Massachusetts Gov. Deval Patrick will begin searching for a new transportation secretary after Bernard Cohen on Monday resigned from the post.

Cohen will leave the administration on Jan. 2 and is pursuing opportunities in the private sector, according to Klark Jessen, a spokesman for Cohen.

In his remaining weeks, the secretary will continue to work with officials on legislation that would terminate the Massachusetts Turnpike Authority and fold parts of the system into other state agencies. MassPike carries roughly $2.2 billion of debt from the Big Dig project in Boston. The administration expects to file the proposal with the legislature in January.

Critics of the Patrick administration say that a plan to dismantle MassPike and reform transportation financing is long overdue. MassPike board members voted on a toll hike in fall 2007 in anticipation of the governor submitting a transportation plan in early 2008, according to board member Mary Connaughton.

"From my vantage point, [Cohen] is in the undesirable position of having enormous responsibility without commensurate authority," Connaughton said. "And having one's hands tied is a very difficult and frustrating position to be in when you want to accomplish something."
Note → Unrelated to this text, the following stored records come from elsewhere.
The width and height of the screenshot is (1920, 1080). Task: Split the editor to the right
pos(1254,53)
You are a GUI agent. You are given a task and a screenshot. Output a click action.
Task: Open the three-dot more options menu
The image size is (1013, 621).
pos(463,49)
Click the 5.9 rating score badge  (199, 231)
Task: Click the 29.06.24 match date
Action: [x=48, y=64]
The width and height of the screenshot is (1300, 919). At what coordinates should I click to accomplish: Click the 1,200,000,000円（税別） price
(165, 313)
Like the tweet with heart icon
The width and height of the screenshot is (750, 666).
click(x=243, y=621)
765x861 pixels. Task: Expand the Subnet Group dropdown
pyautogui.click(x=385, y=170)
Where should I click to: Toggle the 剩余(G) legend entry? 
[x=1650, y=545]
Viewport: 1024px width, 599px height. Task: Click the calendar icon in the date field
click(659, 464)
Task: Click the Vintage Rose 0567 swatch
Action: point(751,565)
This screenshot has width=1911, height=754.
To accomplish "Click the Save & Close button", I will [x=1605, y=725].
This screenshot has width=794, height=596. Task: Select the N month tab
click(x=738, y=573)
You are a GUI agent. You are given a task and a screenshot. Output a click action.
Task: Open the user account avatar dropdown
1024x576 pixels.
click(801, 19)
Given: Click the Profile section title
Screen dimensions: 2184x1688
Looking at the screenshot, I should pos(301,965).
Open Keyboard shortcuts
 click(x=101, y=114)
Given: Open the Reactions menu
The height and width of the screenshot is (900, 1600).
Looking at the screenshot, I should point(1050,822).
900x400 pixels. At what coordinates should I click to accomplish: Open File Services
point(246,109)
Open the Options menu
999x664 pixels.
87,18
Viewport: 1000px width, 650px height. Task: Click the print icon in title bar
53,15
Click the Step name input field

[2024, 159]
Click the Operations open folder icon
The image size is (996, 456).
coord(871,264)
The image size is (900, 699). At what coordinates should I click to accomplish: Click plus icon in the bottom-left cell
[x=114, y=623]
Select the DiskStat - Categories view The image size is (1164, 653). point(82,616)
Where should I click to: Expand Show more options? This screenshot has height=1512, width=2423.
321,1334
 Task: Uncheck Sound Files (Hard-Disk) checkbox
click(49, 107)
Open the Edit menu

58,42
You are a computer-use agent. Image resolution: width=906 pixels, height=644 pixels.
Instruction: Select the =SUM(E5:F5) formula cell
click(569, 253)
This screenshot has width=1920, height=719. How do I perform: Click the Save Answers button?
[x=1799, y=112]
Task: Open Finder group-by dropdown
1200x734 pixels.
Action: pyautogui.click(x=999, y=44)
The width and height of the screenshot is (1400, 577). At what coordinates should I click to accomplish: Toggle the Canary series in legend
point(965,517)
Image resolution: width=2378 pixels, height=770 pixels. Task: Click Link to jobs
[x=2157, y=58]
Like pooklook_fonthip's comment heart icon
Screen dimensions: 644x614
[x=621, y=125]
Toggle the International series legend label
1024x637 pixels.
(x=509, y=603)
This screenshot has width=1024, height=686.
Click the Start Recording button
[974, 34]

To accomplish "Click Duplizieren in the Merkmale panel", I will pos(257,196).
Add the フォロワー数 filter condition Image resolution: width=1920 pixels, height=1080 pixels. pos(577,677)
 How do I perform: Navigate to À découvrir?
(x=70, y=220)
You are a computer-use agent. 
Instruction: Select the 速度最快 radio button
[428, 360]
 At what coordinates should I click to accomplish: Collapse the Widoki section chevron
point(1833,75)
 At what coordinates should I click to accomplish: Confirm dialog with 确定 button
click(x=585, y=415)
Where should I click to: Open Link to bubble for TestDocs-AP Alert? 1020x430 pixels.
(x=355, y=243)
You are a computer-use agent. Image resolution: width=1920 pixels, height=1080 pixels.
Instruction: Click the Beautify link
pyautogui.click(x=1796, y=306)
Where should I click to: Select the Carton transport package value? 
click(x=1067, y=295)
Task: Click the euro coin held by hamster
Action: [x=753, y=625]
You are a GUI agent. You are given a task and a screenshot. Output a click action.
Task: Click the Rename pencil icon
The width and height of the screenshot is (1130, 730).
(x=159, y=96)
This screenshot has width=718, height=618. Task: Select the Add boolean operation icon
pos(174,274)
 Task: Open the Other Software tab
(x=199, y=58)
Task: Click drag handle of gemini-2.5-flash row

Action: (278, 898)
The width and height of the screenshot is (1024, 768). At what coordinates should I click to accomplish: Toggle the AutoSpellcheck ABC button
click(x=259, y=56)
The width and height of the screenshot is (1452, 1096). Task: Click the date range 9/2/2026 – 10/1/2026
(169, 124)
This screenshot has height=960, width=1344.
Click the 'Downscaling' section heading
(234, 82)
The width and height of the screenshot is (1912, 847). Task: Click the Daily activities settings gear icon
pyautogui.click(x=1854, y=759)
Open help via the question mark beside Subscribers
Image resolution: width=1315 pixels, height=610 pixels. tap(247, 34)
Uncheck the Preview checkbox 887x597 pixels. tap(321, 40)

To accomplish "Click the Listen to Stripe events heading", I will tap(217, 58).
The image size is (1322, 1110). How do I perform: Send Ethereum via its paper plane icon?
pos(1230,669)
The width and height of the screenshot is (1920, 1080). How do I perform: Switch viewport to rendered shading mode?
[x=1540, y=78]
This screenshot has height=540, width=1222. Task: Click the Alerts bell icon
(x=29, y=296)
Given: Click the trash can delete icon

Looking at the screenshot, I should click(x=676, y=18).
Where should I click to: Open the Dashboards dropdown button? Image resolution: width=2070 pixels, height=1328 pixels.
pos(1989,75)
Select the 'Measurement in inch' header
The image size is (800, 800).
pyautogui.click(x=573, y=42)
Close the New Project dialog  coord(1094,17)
"I think that part of the problem with the transportation plan in Massachusetts shouldn't be blamed on [Cohen], it would be the inaction of [the governor] and I believe in his administration that should have been working together to build a reasonable plan to consolidate and reform transportation agencies in the commonwealth." she said.

There are rumors that Patrick may choose James Aloisi to replace Cohen as transportation secretary. Aloisi is partner at Goulston & Storrs PC and a member of the state's Transportation Finance Commission, which last year evaluated the state's transportation infrastructure needs and pegged those costs at $15 billion to $19 billion. Aloisi did not respond to requests for comment.

"I'm concerned because [Aloisi] was one of the ones who crafted the legislation in 1997 that had [MassPike] take on the Big Dig," Connaughton said. "And as a result of that, [the authority] got itself into incredible financial pressures and it's concerning that [Patrick] would put the person who helped create this mess in charge to clean it up."